Assigned task
In full and without alteration, write out the data below.

Source information
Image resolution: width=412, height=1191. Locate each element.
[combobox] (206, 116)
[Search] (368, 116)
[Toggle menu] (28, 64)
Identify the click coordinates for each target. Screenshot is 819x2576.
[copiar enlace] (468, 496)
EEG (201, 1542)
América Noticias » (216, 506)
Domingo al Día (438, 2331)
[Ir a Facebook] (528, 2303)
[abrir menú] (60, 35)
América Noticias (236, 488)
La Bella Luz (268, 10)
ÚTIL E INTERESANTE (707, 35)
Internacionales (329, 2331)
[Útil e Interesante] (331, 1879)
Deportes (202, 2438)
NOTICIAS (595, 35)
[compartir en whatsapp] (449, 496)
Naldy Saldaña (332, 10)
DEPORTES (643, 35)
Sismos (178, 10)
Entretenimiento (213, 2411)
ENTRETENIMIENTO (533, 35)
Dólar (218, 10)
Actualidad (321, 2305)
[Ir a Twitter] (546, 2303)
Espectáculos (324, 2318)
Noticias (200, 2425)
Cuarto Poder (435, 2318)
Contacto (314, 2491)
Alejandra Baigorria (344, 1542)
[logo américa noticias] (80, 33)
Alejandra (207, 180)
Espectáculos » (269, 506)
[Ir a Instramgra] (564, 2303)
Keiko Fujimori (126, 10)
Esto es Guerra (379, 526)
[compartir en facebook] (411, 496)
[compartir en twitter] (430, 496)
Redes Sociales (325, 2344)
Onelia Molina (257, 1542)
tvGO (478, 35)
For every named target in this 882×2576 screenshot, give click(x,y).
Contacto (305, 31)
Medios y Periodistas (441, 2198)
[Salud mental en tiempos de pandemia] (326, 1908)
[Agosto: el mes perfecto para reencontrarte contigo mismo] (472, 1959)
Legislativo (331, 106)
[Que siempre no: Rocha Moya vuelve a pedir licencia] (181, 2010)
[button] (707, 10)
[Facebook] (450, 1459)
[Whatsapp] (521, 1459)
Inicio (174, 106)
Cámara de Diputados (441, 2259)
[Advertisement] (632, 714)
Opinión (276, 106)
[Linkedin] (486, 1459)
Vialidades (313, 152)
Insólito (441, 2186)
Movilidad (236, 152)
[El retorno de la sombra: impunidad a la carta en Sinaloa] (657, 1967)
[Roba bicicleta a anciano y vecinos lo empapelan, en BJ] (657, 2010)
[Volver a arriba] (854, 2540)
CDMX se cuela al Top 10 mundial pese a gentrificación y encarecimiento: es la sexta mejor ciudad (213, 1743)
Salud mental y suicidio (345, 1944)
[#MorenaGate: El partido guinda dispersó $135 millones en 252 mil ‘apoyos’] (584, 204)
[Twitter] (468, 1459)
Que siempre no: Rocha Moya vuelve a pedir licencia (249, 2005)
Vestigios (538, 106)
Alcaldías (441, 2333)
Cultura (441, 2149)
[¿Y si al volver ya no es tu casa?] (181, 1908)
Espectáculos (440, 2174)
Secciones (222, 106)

Output for this exercise
Image resolution: width=412, height=1191. Locate each element.
[combobox] (206, 116)
[Search] (368, 116)
[Toggle menu] (28, 64)
Identify the click coordinates for each target. Screenshot is 819x2576.
[copiar enlace] (468, 496)
EEG (201, 1542)
América Noticias » (216, 506)
Domingo al Día (438, 2331)
[Ir a Facebook] (528, 2303)
[abrir menú] (60, 35)
América Noticias (236, 488)
La Bella Luz (268, 10)
ÚTIL E INTERESANTE (707, 35)
Internacionales (329, 2331)
[Útil e Interesante] (331, 1879)
Deportes (202, 2438)
NOTICIAS (595, 35)
[compartir en whatsapp] (449, 496)
Naldy Saldaña (332, 10)
DEPORTES (643, 35)
Sismos (178, 10)
Entretenimiento (213, 2411)
ENTRETENIMIENTO (533, 35)
Dólar (218, 10)
Actualidad (321, 2305)
[Ir a Twitter] (546, 2303)
Espectáculos (324, 2318)
Noticias (200, 2425)
Cuarto Poder (435, 2318)
Contacto (314, 2491)
Alejandra Baigorria (344, 1542)
[logo américa noticias] (80, 33)
Alejandra (207, 180)
Espectáculos » (269, 506)
[Ir a Instramgra] (564, 2303)
Keiko Fujimori (126, 10)
Esto es Guerra (379, 526)
[compartir en facebook] (411, 496)
[compartir en twitter] (430, 496)
Redes Sociales (325, 2344)
Onelia Molina (257, 1542)
tvGO (478, 35)
For every named target in this 882×2576 screenshot, give click(x,y).
Contacto (305, 31)
Medios y Periodistas (441, 2198)
[Salud mental en tiempos de pandemia] (326, 1908)
[Agosto: el mes perfecto para reencontrarte contigo mismo] (472, 1959)
Legislativo (331, 106)
[Que siempre no: Rocha Moya vuelve a pedir licencia] (181, 2010)
[button] (707, 10)
[Facebook] (450, 1459)
[Whatsapp] (521, 1459)
Inicio (174, 106)
Cámara de Diputados (441, 2259)
[Advertisement] (632, 714)
Opinión (276, 106)
[Linkedin] (486, 1459)
Vialidades (313, 152)
Insólito (441, 2186)
Movilidad (236, 152)
[El retorno de la sombra: impunidad a la carta en Sinaloa] (657, 1967)
[Roba bicicleta a anciano y vecinos lo empapelan, en BJ] (657, 2010)
[Volver a arriba] (854, 2540)
CDMX se cuela al Top 10 mundial pese a gentrificación y encarecimiento: es la sexta mejor ciudad (213, 1743)
Salud mental y suicidio (345, 1944)
[#MorenaGate: El partido guinda dispersó $135 millones en 252 mil ‘apoyos’] (584, 204)
[Twitter] (468, 1459)
Que siempre no: Rocha Moya vuelve a pedir licencia (249, 2005)
Vestigios (538, 106)
Alcaldías (441, 2333)
Cultura (441, 2149)
[¿Y si al volver ya no es tu casa?] (181, 1908)
Espectáculos (440, 2174)
Secciones (222, 106)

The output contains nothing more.